January 31, 2017


Review #900: Nashville.

David Arkin (Norman), Barbara Baxley (Lady Pearl), Ned Beatty (Delbert Reese), Karen Black (Connie White), Ronee Blakley (Barbara Jean), Timothy Brown (Tommy Brown), Keith Carradine (Tom Frank), Geraldine Chaplin (Opal), Robert DoQui (Wade), Shelley Duvall (L. A. Joan), Allen Garfield (Barnett), Henry Gibson (Haven Hamilton), Scott Glenn (Pfc. Glenn Kelly), Jeff Goldblum (Tricycle Man), Barbara Harris (Albuquerque), David Hayward (Kenny Frasier), Michael Murphy (John Triplette), Allan F. Nicholls (Bill), Dave Peel (Bud Hamilton), Cristina Raines (Mary), Bert Remsen (Star), Lily Tomlin (Linnea Reese), Gwen Welles (Sueleen Gay), Keenan Wynn (Mr. Green), and Thomas Hal Phillips (Hal Phillip Walker) Directed by Robert Altman

Nashville is quite an experience, that much is for sure. It takes place over the course of five days, and yet it still manages to have one of the biggest assemblages of cast that work together to make for such an interesting movie of expression. There is no real main character, nor is there ever a moment where the film loses balance over what it wants to be: a film with people as diverse in nature and as interesting as the city it sets itself in. Even some of the settings (such as the Grand Ole Opry and the Parthenon in Nashville that is used for the climax) seem to reach out as their own character, with their own kind of blemishes just like these characters. For me, my favorites in the film were not so much because of likable they were, but because of how interesting they managed to be, with Beatty, Blakley, Chaplin, Gibson, and Tomlin being the big standouts who really have their own noticeable traits and flaws that one can see in themselves or others. The scene where Tomlin and Beatty are with their (deaf) children is especially telling in making these characters significant with a good degree of subtlety. The characters don't veer too much into cliches in part because they seem so real and seem so authentic to the vision of the film.

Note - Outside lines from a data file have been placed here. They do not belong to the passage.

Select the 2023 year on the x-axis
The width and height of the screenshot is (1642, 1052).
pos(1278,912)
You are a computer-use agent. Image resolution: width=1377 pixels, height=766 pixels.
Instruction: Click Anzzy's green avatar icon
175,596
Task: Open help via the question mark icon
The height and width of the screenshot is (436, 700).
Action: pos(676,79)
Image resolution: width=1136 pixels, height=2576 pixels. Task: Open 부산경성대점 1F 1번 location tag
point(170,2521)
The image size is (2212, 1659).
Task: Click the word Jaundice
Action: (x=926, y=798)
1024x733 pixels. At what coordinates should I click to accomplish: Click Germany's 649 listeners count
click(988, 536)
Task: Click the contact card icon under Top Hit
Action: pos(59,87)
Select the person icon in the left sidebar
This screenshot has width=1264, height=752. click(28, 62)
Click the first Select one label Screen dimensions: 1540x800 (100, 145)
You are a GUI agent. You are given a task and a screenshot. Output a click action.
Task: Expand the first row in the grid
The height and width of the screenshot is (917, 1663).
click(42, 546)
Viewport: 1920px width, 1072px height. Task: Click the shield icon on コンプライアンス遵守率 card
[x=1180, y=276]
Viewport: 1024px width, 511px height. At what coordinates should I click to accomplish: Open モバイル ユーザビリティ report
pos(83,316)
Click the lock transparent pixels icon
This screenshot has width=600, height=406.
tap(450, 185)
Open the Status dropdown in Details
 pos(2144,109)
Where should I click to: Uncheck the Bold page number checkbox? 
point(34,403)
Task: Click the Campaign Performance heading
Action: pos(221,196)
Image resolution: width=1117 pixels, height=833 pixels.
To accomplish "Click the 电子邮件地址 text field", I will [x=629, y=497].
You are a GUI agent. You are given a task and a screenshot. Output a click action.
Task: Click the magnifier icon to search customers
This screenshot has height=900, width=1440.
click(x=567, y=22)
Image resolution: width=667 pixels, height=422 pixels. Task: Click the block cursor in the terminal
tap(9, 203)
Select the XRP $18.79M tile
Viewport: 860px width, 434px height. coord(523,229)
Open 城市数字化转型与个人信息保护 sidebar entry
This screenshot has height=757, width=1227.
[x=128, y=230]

Even minor characters (like Welles or Black) are ones that we can still relate to, even if they aren't as high up on the success trail. Goldblum (in a voiceless but constant role) is also pretty memorable, in part because of the tricycle he rides throughout the film. DoQui and Welles certainly make a good pair together in the time they share together on screen. Phillips (and the dialogue that his voice is heard from for a good part of the film) is good in conveying the reach of his character without having to show him. There are so many scenes with their own range of emotion and feeling, where even a scene where Chaplin is talking poetic about buses in a junkyard is great. The film has a great deal of quality music (all done live, and by the actors themselves), all of the songs working intricately with the scene it goes with, such as with "I'm Easy"a key standout, sung by Keith Carradine, who carries the song with the right sense of tension and emotion (fun fact: this song won the Oscar for Best Original Song that year). The film doesn't try to resolve the plot threads in a concise manner, letting it up to the viewer to see where the path of these characters go from there, especially with a climax that is great in its surprise and its final beat with the last song ("It Don't Worry Me"). Nashville is a movie that does not try to bait and switch the realities of the time it was made in, and its impact can still be felt and related to over four decades after its release.

I hope you enjoyed this review, the 900th review done since this show began 2,234 days (over six years) ago. It is obvious (to me anyway) that Movie Night has progressed significantly in terms of quality and the kind of film that gets a shot at being covered. Though the show has gone on its own kind of pace, I hope that Movie Night continues to evolve in a positive way and that you all continue to enjoy this, even if in a small way. This is still a good hobby of mine, but it is also an excellent hobby to do every so often. Thank you all.

Overall, I give it 10 out of 10 stars.